Bonnie Hoff, city attorney, city of Ishpeming

ISHPEMING — With new city manager Craig Cugini set to take the reins in February, controversy over the city attorney position continues to haunt the Ishpeming City Council into the new year.

Councilors unanimously approved a 3% raise effective Jan. 1 for all non-union full-time city employees including the finance director, treasurer, assistant to the city manager and police chief, as well as regular part-time employees, which include the front office assistant, code enforcement/rental inspector, zoning administrator, two library clerks and the volunteer firefighter and their command staff.

The motion was made with the condition that members of the council be provided with information that outlines the fiscal effects of the raises. The increase mirrors a raise negotiated into one-year contracts with the union employees that work in the city.

“In my current role, I have witnessed these hard-working employees and believe they deserve the same compensation as other city employees,” a Wednesday memo from Ishpeming Interim City Manager Steve Snowaert states.

City Councilwoman Lindsay Bean made a motion to include Ishpeming City Attorney Bonnie Hoff as one of the employees receiving a 3% raise, which “died for lack of support,” Mayor Mike Tonkin said.

“She’s the only one, as we just discussed in detail,” Bean said. “She is the only one aside from summer students and seasonal workers who would not receive a raise. I don’t see how we can fairly not give a raise.”

Councilman Jason Chapman, who was absent and excused from Wednesday’s meeting, contacted The Mining Journal by phone on Friday.

“I feel that her work merits a raise, and I believe that everyone should be treated with dignity and equality and I don’t see that happening with Bonnie not getting a raise,” Chapman said.

Chapman and Councilman Pat Scanlon were appointed to a committee in December to meet with Hoff and provide updates to the rest of the council about ongoing legal projects with the city.

Through research and spending time with Hoff and other city staff, Chapman said he believes the city “needs” an attorney like Hoff,

“I have went through her work and went through her logs and after averaging out her salary and her benefits and she is making $30 or less an hour.
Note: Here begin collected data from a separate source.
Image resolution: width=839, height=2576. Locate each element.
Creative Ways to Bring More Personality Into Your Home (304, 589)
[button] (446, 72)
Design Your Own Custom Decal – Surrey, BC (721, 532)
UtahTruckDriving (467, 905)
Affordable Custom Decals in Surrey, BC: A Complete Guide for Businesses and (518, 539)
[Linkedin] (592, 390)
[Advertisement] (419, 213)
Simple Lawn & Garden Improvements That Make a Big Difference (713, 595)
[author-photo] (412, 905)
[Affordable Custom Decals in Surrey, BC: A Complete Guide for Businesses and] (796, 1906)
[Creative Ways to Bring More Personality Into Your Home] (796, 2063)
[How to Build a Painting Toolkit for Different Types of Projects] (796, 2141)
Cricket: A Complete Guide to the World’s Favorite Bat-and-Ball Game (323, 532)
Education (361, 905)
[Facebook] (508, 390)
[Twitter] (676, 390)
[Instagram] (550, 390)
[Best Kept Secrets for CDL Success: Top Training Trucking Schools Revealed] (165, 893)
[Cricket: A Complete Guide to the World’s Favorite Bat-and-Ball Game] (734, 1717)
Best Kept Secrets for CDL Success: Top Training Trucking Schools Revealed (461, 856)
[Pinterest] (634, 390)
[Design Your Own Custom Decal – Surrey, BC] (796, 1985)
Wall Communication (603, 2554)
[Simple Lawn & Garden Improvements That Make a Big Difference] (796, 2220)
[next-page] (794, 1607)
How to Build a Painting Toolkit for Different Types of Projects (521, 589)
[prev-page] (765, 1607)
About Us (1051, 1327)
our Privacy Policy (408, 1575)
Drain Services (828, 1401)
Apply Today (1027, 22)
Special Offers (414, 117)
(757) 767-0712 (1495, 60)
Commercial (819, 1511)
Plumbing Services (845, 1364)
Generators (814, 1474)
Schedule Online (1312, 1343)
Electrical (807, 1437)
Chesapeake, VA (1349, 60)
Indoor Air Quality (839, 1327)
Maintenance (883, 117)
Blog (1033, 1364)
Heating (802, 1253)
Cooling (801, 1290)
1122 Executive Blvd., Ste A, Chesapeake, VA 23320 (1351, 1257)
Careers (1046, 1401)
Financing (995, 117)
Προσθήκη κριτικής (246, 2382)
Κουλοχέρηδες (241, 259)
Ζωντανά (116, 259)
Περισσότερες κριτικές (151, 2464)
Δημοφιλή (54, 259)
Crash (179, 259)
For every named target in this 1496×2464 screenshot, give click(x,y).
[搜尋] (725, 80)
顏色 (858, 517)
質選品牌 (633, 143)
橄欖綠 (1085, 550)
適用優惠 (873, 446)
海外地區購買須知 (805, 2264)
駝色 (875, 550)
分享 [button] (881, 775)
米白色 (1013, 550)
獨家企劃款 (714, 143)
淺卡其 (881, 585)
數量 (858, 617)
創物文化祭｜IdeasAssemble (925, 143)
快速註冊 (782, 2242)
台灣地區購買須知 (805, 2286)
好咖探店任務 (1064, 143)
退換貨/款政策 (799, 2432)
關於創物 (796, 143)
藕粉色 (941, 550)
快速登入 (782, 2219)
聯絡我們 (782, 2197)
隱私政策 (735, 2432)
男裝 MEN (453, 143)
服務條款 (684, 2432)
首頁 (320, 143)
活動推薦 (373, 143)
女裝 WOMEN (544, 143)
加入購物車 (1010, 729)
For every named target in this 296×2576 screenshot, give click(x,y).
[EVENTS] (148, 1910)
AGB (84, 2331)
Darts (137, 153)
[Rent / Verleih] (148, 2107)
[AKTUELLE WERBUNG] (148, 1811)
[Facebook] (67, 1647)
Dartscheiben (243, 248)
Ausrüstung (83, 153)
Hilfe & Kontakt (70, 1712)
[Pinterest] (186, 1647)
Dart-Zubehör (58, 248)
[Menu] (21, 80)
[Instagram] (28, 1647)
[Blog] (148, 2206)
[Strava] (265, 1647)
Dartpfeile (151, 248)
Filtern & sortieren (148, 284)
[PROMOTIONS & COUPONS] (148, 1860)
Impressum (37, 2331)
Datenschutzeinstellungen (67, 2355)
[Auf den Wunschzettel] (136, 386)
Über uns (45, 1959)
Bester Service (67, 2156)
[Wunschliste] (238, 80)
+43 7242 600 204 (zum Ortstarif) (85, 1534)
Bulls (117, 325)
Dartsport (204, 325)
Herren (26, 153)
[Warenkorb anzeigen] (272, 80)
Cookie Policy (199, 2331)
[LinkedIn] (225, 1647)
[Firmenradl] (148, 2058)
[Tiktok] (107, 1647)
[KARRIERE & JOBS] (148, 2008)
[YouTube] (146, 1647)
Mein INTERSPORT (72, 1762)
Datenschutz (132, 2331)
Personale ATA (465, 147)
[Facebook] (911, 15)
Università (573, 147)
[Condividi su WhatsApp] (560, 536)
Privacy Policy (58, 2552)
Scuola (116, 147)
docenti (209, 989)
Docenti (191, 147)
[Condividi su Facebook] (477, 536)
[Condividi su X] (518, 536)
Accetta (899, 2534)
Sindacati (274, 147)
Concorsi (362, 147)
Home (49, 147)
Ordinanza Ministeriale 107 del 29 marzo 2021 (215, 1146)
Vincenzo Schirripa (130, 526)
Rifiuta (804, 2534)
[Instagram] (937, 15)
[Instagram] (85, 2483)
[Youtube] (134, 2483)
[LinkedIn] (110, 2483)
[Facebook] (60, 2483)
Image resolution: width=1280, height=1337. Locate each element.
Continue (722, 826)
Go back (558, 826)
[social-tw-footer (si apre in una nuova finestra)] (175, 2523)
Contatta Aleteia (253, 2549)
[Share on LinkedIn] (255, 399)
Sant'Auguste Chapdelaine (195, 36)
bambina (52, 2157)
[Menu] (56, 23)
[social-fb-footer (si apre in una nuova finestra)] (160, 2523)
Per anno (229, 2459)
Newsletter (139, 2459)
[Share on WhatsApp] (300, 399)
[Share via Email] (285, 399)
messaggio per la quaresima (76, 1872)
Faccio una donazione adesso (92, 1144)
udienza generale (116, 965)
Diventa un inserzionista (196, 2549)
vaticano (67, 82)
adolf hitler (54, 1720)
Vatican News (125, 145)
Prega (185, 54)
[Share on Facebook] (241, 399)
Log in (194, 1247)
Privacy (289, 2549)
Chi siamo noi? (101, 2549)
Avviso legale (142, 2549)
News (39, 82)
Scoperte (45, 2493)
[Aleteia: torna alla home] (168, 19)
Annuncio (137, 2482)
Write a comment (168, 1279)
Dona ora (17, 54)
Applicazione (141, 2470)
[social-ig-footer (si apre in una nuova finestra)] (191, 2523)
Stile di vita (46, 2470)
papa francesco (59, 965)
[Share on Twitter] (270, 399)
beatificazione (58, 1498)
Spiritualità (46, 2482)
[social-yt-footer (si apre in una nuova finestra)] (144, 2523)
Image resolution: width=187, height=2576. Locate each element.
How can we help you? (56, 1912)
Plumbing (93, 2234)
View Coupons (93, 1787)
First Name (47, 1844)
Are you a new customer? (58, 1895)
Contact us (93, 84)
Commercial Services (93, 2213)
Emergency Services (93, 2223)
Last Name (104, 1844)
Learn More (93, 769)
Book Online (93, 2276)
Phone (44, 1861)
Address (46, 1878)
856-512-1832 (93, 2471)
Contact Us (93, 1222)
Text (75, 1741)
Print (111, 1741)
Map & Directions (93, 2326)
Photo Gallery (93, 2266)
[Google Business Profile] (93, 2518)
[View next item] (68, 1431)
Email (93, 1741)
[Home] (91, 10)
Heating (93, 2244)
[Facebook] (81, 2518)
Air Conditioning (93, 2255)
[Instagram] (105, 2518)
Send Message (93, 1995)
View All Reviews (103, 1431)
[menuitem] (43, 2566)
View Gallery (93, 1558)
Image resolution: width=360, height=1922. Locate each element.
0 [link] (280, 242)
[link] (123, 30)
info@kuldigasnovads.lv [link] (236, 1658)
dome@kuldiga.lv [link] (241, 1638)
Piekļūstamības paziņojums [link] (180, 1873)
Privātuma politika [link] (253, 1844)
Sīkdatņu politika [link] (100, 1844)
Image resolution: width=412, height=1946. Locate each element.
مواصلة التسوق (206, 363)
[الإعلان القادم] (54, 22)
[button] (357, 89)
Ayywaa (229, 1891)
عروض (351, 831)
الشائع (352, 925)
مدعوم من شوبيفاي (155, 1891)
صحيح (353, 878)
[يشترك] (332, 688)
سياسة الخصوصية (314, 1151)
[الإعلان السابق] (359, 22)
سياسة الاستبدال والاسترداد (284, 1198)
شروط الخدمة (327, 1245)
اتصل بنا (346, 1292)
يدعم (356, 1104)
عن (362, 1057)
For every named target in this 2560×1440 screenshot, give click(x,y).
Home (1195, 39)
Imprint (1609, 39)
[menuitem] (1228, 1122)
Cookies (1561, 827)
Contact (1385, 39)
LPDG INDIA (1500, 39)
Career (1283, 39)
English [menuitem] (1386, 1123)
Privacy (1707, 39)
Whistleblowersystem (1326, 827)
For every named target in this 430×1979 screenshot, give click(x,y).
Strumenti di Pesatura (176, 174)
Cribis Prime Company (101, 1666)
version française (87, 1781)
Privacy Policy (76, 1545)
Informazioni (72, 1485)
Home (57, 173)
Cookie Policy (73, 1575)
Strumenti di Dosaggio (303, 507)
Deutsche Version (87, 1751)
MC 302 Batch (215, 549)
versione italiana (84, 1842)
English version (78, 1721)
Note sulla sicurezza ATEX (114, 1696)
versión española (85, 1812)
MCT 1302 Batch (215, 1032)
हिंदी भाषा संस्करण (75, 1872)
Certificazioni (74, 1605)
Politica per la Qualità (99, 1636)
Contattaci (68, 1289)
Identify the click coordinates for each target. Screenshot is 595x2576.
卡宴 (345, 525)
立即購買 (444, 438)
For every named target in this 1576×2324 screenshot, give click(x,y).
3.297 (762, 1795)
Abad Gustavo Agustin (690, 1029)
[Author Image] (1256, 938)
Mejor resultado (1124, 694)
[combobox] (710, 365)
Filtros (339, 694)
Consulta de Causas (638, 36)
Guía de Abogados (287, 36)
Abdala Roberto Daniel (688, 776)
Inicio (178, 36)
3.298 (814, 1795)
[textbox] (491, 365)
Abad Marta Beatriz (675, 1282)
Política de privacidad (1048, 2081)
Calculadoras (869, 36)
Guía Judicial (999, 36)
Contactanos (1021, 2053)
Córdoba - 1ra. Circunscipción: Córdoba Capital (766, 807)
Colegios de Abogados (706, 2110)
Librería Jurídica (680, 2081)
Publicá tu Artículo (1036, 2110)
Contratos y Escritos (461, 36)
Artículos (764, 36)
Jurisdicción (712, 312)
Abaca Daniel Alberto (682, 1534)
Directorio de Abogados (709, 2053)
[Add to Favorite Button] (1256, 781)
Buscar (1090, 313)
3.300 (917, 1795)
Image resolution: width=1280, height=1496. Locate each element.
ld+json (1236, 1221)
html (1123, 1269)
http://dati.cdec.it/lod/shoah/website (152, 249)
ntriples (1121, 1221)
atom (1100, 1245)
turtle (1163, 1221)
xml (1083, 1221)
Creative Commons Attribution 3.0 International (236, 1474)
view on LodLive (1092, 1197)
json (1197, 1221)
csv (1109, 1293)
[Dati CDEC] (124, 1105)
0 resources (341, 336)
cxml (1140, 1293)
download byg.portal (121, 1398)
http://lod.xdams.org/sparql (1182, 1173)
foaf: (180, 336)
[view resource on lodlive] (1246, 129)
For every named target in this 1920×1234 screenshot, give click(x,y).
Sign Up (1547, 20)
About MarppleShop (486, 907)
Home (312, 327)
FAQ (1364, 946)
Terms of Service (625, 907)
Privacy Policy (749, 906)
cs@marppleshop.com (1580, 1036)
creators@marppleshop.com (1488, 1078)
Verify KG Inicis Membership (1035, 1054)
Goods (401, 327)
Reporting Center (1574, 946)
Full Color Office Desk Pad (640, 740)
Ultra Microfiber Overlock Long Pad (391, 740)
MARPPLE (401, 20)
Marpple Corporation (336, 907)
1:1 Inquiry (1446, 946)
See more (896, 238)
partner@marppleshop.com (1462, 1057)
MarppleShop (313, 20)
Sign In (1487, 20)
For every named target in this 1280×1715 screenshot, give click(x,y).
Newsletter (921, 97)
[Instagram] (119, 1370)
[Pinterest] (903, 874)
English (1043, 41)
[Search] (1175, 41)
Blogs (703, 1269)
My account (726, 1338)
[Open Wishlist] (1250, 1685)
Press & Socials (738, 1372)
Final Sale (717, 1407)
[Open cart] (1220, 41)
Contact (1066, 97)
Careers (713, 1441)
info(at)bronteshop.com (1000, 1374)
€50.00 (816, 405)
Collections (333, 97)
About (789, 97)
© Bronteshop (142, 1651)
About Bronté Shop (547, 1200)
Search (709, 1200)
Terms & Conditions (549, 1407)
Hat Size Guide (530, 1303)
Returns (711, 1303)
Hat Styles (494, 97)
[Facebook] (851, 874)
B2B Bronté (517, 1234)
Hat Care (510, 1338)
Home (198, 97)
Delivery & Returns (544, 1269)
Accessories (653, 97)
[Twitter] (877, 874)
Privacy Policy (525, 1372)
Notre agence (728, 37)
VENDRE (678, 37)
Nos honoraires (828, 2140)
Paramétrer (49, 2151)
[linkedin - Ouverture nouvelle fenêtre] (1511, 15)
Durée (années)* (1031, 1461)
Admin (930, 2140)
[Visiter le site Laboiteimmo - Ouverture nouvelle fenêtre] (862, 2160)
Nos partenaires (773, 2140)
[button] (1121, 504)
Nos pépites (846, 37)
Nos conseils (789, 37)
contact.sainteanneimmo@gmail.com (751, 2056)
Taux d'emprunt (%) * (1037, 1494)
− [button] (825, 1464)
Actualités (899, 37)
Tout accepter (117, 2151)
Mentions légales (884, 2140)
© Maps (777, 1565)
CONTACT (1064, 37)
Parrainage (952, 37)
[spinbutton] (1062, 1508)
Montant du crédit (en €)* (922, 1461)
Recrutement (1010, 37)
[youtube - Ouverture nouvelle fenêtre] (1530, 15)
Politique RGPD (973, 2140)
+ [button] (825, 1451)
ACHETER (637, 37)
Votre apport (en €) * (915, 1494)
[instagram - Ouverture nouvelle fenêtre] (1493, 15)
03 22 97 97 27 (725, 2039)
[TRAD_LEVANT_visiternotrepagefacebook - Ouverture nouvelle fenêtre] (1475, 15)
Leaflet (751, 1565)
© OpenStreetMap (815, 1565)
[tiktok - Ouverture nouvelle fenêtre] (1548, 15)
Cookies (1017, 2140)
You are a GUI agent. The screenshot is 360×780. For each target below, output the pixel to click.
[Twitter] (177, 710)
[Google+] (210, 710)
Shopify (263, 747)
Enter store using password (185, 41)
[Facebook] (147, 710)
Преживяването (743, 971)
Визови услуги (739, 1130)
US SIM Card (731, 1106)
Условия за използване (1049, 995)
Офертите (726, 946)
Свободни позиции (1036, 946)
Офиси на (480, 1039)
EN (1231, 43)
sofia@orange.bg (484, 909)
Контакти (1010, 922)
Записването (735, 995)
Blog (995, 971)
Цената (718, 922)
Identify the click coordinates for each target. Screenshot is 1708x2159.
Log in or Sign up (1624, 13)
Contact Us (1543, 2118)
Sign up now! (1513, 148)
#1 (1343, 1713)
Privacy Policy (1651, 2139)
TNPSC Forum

Every city needs a city attorney, and we have a city attorney (who) is passionate about her city,” Chapman said. “The hours have increased over the last three years. She has gone from 30 hours per month to most weeks working between 28 and 40 hours per week. That is not because she has chosen to, it is because she was given work. There was no choice but to have Bonnie handle them because she had to.”

Scanlon, who stepped down from the committee appointed to review Hoff’s work during Wednesday’s meeting, said he resigned from the position for several reasons that he declined to list during a phone interview Friday.

“I have concerns and I felt it was in the best interest of the city that I step back from the postion,” Scanlon said.

During Wednesday’s meeting Scanlon told the council that “everything is going south with the attorney,” and cast the sole “no” vote on a motion to form a mayor-appointed subcommittee to look into the attorney’s contract and rate of pay.

“I am not going to vote in favor of anything regarding the attorney until we get back to ground zero,” Scanlon told the council. “We never had trouble like this before. The attorney reported to the city manager but worked for the city council and it was ‘x’ hours and this was your work assignment. And, the whole thing — and I am not blaming Bonnie or anyone — but the whole thing is like a three-ring circus. And the last thing we need to do is add more fuel to the fire.”

Tonkin cautioned the council about doing what he perceived to be the city manager’s job.

“You are micromanaging the system by doing this,” Tonkin said. “That’s where a lot of this stuff is falling apart is because we are not following the direction. And my goal for this year is to follow the blue book (city charter.) I would like to see us start following this little blue book right to the letter. We have strayed away from it far too many times. It is time to hit the reset button and start over again. Because we don’t need to be bickering about this amongst ourselves about things that should be taken care of by a good city manager.”

Claudia Demarest, a city resident who has been a vocal opponent of the city’s arrangement with Hoff, expressed concerns during public comment about “city charter violations” and Hoff’s rate of pay.

“Who in their right mind thinks that Ishpeming, with a population of 6,500 residents, needs a full-time city attorney,” Demarest said. “Marquette doesn’t have one, doesn’t need one, so why does Ishpeming? We don’t. The attorney is costing the city over $86,000 in wages and fringe benefits.”

She said Hoff had not appointed a substitute attorney who could serve in her absence, as required by the city charter.

In an email Friday, Hoff said a substitute had been named twice during her tenure, but she has not had need for one to date.

“Kevin Koch was my substitute attorney, per the Charter requirement, Section 5.11(f) of the Charter, until his retirement. This appointment was made by letter dated February 4, 2015.” Hoff said. “After Mr. Koch retired, I appointed Bruce Houghton as my substitute attorney. This appointment was made by letter dated July 13, 2018.”

Meeting minutes from March 2015 and July 2018 confirm that the council approved those appointments.

Research conducted by The Mining Journal in December shows that attorney services are varied depending on the municipality.

Research showed that the city of Marquette, with a population of 20,000, pays $17,340 per month to retain Ron Keefe, an attorney with the firm of Kendricks, Bordeau, Keefe Seavoy and Larsen, PC; Marquette Township, with a population of about 4,000 people, retains the firm of Benzinger, Cotant and Menkes at a cost of $119 per hour; Marquette Law PLLC represents Marquette County under a two-year contract at a cost of $145,000 in 2019 and $150,000 in 2020, and the firm provides some office hours onsite, officials said; and the city of Negaunee, with a population of 4,556, retains the firm of O’Dea, Nordeen, Pickens and Burink, P.C for $2,000 per month for 20 hours of service with a billable rate of $125 per hour after that.